(Prompt):
Only some lines are wanted. Transcribe, exactly, the lines below from the line with "You are a computer-use" up to and including the line with "Task: Click the heart 喜欢 icon".

───── Records supplied

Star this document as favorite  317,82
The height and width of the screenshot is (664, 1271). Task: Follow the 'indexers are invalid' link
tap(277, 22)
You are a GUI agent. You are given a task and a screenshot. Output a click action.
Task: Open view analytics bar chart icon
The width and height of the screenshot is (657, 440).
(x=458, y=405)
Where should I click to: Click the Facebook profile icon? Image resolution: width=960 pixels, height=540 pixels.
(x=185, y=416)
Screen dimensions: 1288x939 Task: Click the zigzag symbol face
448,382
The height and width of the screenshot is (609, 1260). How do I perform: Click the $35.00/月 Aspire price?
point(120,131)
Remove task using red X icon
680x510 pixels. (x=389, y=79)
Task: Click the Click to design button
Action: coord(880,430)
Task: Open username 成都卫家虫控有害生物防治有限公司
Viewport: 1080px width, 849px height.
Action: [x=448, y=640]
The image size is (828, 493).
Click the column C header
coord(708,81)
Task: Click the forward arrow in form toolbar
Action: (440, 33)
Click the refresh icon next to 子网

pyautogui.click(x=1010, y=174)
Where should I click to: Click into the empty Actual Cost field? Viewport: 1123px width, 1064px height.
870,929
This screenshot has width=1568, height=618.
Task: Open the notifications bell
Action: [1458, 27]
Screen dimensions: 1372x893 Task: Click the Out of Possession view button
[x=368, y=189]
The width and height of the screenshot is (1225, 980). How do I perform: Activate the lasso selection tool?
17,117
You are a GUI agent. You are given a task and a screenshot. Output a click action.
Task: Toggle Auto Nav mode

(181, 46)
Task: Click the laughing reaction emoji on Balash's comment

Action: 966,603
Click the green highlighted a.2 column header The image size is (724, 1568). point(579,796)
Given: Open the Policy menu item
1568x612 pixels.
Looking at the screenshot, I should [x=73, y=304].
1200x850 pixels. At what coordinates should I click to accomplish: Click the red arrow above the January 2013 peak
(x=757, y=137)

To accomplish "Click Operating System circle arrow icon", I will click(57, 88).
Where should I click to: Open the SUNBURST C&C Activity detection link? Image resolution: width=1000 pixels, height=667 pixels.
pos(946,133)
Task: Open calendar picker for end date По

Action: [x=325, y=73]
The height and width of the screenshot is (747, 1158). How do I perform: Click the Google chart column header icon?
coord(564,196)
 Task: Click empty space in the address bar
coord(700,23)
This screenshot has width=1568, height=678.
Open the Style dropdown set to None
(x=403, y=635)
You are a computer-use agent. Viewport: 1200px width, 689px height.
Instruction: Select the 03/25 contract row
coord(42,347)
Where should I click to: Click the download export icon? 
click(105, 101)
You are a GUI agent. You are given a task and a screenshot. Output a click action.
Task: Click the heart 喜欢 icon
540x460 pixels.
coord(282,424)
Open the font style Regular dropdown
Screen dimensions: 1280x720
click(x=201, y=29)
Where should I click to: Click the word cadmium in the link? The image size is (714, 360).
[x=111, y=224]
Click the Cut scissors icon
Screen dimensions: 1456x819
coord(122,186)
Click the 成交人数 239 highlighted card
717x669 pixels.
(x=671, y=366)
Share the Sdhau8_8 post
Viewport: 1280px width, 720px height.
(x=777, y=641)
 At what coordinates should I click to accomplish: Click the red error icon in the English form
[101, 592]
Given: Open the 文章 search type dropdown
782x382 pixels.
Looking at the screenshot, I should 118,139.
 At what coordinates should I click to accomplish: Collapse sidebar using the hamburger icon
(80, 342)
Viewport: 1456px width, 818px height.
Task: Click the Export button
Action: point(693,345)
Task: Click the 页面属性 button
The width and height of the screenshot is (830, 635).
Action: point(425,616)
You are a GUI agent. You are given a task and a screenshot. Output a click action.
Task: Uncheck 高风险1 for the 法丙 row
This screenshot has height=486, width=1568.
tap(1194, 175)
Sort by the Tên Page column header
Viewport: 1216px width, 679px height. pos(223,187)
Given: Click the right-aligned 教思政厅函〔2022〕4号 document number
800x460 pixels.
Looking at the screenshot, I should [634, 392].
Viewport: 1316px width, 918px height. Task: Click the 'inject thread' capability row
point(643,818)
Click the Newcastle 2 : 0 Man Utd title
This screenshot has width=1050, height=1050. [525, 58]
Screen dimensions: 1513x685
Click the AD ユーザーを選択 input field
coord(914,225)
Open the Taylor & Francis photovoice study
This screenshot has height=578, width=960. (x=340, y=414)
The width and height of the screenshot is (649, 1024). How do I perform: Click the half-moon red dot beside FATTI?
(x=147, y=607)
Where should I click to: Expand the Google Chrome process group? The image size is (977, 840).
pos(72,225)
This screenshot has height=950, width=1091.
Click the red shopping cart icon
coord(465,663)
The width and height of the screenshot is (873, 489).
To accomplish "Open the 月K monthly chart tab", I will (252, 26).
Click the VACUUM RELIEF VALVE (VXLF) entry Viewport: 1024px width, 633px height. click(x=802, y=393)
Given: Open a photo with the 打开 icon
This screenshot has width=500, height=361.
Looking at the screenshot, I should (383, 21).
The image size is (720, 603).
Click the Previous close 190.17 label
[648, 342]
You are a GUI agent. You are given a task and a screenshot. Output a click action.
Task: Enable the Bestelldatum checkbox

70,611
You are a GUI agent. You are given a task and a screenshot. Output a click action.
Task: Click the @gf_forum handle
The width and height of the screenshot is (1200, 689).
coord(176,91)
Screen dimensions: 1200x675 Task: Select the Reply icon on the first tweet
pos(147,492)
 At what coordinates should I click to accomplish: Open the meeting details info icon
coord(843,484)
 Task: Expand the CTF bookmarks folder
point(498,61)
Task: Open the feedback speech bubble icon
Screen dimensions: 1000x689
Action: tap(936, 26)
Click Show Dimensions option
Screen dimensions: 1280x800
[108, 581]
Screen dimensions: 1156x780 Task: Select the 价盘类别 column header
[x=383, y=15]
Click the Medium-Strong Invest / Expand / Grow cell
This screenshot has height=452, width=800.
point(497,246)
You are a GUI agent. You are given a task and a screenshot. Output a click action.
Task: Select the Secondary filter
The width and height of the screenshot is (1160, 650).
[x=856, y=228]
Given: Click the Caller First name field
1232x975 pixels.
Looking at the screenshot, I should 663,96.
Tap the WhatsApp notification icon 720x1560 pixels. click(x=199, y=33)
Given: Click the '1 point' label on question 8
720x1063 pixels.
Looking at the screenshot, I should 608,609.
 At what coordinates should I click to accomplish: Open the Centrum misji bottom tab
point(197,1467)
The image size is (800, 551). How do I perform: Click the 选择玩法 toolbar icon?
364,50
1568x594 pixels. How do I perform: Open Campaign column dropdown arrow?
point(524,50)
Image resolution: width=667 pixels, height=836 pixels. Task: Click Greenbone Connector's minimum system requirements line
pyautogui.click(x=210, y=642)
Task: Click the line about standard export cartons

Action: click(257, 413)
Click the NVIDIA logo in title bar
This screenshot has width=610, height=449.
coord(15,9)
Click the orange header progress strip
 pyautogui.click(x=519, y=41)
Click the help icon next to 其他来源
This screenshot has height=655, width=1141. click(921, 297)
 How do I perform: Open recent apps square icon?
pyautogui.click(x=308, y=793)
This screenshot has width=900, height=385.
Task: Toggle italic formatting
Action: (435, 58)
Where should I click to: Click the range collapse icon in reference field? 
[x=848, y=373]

──────────

(Task response):
You are a computer-use agent. Viewport: 1200px width, 689px height.
Instruction: Select the 03/25 contract row
coord(42,347)
Where should I click to: Click the download export icon? 
click(105, 101)
You are a GUI agent. You are given a task and a screenshot. Output a click action.
Task: Click the heart 喜欢 icon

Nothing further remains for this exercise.